Sementara itu, Shilla hampir setengah jam menunggu Alvin di mobil. Bagi Shilla, ia berfikir bahwa Alvin masih marah dengannya. Sms pasti gak dibalas, telpon gak diangkat. Mm, apa gue balik kesana lagi aja? Batin Shilla menimang-nimang. Ia pun memutuskan untuk kembali masuk ke dalam mall menuju resto dimana Alvin berada.

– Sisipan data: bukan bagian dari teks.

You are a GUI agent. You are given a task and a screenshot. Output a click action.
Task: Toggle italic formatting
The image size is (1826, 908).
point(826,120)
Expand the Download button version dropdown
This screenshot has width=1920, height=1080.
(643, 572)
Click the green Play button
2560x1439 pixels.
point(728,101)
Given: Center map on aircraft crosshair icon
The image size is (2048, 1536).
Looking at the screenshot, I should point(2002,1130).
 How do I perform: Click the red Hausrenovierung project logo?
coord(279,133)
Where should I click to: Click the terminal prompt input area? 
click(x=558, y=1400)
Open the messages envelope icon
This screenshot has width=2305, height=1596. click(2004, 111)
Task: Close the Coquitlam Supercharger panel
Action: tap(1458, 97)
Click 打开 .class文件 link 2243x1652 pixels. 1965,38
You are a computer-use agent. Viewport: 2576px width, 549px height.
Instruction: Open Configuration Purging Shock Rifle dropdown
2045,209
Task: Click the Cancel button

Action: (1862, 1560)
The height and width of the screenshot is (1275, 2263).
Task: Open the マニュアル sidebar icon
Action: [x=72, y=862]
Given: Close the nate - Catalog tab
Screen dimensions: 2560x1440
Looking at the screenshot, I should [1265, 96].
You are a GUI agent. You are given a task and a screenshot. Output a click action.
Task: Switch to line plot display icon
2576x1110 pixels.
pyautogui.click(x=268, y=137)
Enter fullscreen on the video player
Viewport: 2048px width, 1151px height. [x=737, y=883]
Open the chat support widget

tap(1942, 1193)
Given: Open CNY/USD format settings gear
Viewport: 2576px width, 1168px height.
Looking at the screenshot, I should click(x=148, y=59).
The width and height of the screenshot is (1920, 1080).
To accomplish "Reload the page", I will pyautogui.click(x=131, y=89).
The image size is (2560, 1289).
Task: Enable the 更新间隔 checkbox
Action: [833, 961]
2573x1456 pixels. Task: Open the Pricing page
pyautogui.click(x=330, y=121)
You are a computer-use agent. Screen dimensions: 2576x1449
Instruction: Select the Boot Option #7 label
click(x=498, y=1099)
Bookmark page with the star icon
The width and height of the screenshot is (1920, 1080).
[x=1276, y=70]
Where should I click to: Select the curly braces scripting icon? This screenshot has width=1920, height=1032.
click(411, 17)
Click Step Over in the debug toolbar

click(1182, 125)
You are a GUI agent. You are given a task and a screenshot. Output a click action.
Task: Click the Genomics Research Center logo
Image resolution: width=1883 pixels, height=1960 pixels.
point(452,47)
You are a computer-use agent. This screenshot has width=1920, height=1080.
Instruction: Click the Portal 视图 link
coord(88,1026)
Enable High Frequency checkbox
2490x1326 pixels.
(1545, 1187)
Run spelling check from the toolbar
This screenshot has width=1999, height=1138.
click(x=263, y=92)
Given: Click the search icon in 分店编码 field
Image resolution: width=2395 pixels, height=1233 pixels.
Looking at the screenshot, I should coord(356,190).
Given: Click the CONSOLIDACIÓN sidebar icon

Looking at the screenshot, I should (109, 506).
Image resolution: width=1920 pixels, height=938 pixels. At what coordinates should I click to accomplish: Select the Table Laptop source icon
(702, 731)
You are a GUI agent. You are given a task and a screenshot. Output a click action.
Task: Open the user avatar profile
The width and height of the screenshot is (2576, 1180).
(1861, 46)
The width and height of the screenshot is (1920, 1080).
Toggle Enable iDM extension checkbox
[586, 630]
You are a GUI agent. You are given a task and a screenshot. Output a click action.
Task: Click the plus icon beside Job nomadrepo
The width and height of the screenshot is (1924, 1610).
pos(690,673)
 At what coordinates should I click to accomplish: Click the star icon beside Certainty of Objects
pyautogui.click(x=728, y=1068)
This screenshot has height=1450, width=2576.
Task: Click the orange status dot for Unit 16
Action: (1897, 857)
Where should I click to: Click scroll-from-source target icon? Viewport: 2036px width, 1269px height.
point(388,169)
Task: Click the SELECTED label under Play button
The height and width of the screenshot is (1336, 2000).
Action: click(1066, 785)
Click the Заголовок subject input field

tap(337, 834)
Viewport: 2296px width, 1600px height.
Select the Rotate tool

Dari jauh, samar-samar ia dapat melihat bahwa Alvin tidak sendirian, ia sedang duduk bersama seseorang. Seorang perempuan. Sebagai cewek normal, tentu saja terlintas suatu pikiran buruk di benak Shilla. Ia tidak mau cepat-cepat mengambil kesimpulan. Mungkin saja itu hanya fans. Pikirnya. Ia kembali berjalan perlahan menuju meja Alvin.
Alvin mengangkat tangan hendak memesan menu. Tapi, ia lupa itu adalah kode untuk memanggil pelayan-pelayan yang awalnya akan membantu dalam perayaan hari jadinya tadi. Tiba-tiba sebuah lagu romantis berputar dalam resto itu. Para pelayan pembantu segera mendekat membawa berbagai makanan dan tak lupa sebuah kue tart yang telah dihias sedemikian rupa sehingga tampak cantik. Satu lagi, sebuah lampu tiba-tiba menyorot meja tempat Alvin dan Febby sehingga meja mereka terlihat sedikit menonjol dari meja-meja yang lain.
Alvin menepuk jidatnya karena melupakan hal ini. Ia melihat sekeliling yang kebanyakan juga sedang melihat ke arahnya. Beberapa dari mereka terlihat berbisik, entah apa yang mereka bicarakan. Lalu matanya menangkap sesosok tubuh mungil, berdiri kaku tengah melihatnya. Mulut Alvin membuka seketika. Ia sangat tidak mengharapkan sosok mungil itu ada disana, di sekitarnya. Setidaknya, untuk saat ini saja. Waktunya sangat tidak tepat!
“Shilla..” lirih Alvin. “Gue harap lo gak salah paham.” Tambahnya.
***
Waktu menunjukkan pukul 14.05 WIB. Ify dan Via baru saja memasuki hall tempat mereka biasa bermain tennis. Mereka menaruh beberapa peralatan mereka dan segera melakukan pemanasan. Selesai dengan itu, mereka mengambil raket serta bola dan segera bermain. Ify dan Via berdiri saling berhadapan di 2 bagian berbeda. Baru saja Ify hendak menguntal bola, tiba-tiba ada sebuah suara yang membuat Ify menunda niatnya itu.
“Via!” Panggil orang itu. Sebuah suara yang cukup tidak asing bagi mereka khususnya Via. Ia tahu betul siapa pemilik suara itu. Ia segera menoleh ke belakang. Ada Iel dan Rio disana. Ify dan Via sama-sama kaget melihat kedua cowok itu. Ify menghembuskan nafas sembari menggigit bibir bawahnya. Gimana mau move on kalo gini caranya? Batin Ify kesal. Ia menunduk sambil memantul-mantulkan bola yang hendak dilemparnya tadi. Ia tidak ingin berlama-lama menatap wajah Rio.
“Main yuk?” Ajak Iel. Rio menoleh ke Iel bingung. “Ya udah main aja. Tuh masih ada lapangan satu lagi.” Kata Via polos. Asal tahu saja, jantung Via mungkin sedang bermain tennis di dalam sana karena begitu cepat tempo benda itu berdetak.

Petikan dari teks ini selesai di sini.